- _AIM_
Copy out the records below line for line, with no changes.

[BEGIN GIVEN RECORDS]

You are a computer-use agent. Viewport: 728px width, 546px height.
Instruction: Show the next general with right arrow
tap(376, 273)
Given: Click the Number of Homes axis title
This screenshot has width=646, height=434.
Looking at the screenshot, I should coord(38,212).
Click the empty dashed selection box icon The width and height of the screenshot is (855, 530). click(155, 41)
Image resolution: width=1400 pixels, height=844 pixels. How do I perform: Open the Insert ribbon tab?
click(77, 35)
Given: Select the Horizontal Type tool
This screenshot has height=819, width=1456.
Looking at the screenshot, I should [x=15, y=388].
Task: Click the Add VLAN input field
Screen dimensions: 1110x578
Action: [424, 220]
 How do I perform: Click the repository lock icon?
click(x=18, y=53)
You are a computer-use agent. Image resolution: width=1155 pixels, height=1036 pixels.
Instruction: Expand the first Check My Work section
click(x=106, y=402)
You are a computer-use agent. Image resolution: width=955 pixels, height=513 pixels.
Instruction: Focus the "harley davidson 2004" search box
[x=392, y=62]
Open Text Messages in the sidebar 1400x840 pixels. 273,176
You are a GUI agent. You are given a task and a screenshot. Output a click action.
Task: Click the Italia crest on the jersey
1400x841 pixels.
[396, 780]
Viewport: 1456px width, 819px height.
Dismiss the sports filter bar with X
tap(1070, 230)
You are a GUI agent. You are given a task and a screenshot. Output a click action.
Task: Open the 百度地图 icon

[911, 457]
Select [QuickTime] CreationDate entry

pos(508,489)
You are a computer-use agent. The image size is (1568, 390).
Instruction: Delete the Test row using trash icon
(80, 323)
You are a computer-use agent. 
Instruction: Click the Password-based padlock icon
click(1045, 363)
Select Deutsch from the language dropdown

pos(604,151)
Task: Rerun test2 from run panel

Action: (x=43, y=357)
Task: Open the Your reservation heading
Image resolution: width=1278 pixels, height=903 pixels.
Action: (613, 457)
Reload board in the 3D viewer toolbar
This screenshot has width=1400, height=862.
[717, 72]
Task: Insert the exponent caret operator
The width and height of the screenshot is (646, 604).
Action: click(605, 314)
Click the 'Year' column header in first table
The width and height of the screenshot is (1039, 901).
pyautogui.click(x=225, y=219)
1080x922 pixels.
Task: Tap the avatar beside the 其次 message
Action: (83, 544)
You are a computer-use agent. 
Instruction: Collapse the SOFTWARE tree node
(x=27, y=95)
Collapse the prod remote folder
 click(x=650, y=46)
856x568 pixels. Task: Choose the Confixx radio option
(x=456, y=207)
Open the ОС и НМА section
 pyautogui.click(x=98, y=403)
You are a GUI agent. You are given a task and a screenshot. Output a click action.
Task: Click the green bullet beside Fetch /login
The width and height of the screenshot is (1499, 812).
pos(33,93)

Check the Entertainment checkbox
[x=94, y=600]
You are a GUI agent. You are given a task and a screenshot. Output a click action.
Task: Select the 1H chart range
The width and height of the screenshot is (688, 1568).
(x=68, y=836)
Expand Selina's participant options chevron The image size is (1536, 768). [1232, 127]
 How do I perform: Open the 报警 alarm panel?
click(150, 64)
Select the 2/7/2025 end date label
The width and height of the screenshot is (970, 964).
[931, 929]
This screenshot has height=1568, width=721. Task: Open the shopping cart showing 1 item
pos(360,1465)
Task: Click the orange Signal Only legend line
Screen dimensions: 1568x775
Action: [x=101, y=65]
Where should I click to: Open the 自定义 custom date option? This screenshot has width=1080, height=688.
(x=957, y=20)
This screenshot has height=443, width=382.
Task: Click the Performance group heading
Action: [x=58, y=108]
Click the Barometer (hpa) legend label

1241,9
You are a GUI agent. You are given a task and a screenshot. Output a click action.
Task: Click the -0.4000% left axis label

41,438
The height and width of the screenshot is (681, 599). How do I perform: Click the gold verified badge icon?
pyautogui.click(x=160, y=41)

[END GIVEN RECORDS]

- _THE ANSWER_
You are a computer-use agent. Viewport: 728px width, 546px height.
Instruction: Show the next general with right arrow
tap(376, 273)
Given: Click the Number of Homes axis title
This screenshot has width=646, height=434.
Looking at the screenshot, I should coord(38,212).
Click the empty dashed selection box icon The width and height of the screenshot is (855, 530). click(155, 41)
Image resolution: width=1400 pixels, height=844 pixels. How do I perform: Open the Insert ribbon tab?
click(77, 35)
Given: Select the Horizontal Type tool
This screenshot has height=819, width=1456.
Looking at the screenshot, I should [x=15, y=388].
Task: Click the Add VLAN input field
Screen dimensions: 1110x578
Action: [424, 220]
 How do I perform: Click the repository lock icon?
click(x=18, y=53)
You are a computer-use agent. Image resolution: width=1155 pixels, height=1036 pixels.
Instruction: Expand the first Check My Work section
click(x=106, y=402)
You are a computer-use agent. Image resolution: width=955 pixels, height=513 pixels.
Instruction: Focus the "harley davidson 2004" search box
[x=392, y=62]
Open Text Messages in the sidebar 1400x840 pixels. 273,176
You are a GUI agent. You are given a task and a screenshot. Output a click action.
Task: Click the Italia crest on the jersey
1400x841 pixels.
[396, 780]
Viewport: 1456px width, 819px height.
Dismiss the sports filter bar with X
tap(1070, 230)
You are a GUI agent. You are given a task and a screenshot. Output a click action.
Task: Open the 百度地图 icon

[911, 457]
Select [QuickTime] CreationDate entry

pos(508,489)
You are a computer-use agent. The image size is (1568, 390).
Instruction: Delete the Test row using trash icon
(80, 323)
You are a computer-use agent. 
Instruction: Click the Password-based padlock icon
click(1045, 363)
Select Deutsch from the language dropdown

pos(604,151)
Task: Rerun test2 from run panel

Action: (x=43, y=357)
Task: Open the Your reservation heading
Image resolution: width=1278 pixels, height=903 pixels.
Action: (613, 457)
Reload board in the 3D viewer toolbar
This screenshot has width=1400, height=862.
[717, 72]
Task: Insert the exponent caret operator
The width and height of the screenshot is (646, 604).
Action: click(605, 314)
Click the 'Year' column header in first table
The width and height of the screenshot is (1039, 901).
pyautogui.click(x=225, y=219)
1080x922 pixels.
Task: Tap the avatar beside the 其次 message
Action: (83, 544)
You are a computer-use agent. 
Instruction: Collapse the SOFTWARE tree node
(x=27, y=95)
Collapse the prod remote folder
 click(x=650, y=46)
856x568 pixels. Task: Choose the Confixx radio option
(x=456, y=207)
Open the ОС и НМА section
 pyautogui.click(x=98, y=403)
You are a GUI agent. You are given a task and a screenshot. Output a click action.
Task: Click the green bullet beside Fetch /login
The width and height of the screenshot is (1499, 812).
pos(33,93)

Check the Entertainment checkbox
[x=94, y=600]
You are a GUI agent. You are given a task and a screenshot. Output a click action.
Task: Select the 1H chart range
The width and height of the screenshot is (688, 1568).
(x=68, y=836)
Expand Selina's participant options chevron The image size is (1536, 768). [1232, 127]
 How do I perform: Open the 报警 alarm panel?
click(150, 64)
Select the 2/7/2025 end date label
The width and height of the screenshot is (970, 964).
[931, 929]
This screenshot has height=1568, width=721. Task: Open the shopping cart showing 1 item
pos(360,1465)
Task: Click the orange Signal Only legend line
Screen dimensions: 1568x775
Action: [x=101, y=65]
Where should I click to: Open the 自定义 custom date option? This screenshot has width=1080, height=688.
(x=957, y=20)
This screenshot has height=443, width=382.
Task: Click the Performance group heading
Action: [x=58, y=108]
Click the Barometer (hpa) legend label

1241,9
You are a GUI agent. You are given a task and a screenshot. Output a click action.
Task: Click the -0.4000% left axis label

41,438
The height and width of the screenshot is (681, 599). How do I perform: Click the gold verified badge icon?
pyautogui.click(x=160, y=41)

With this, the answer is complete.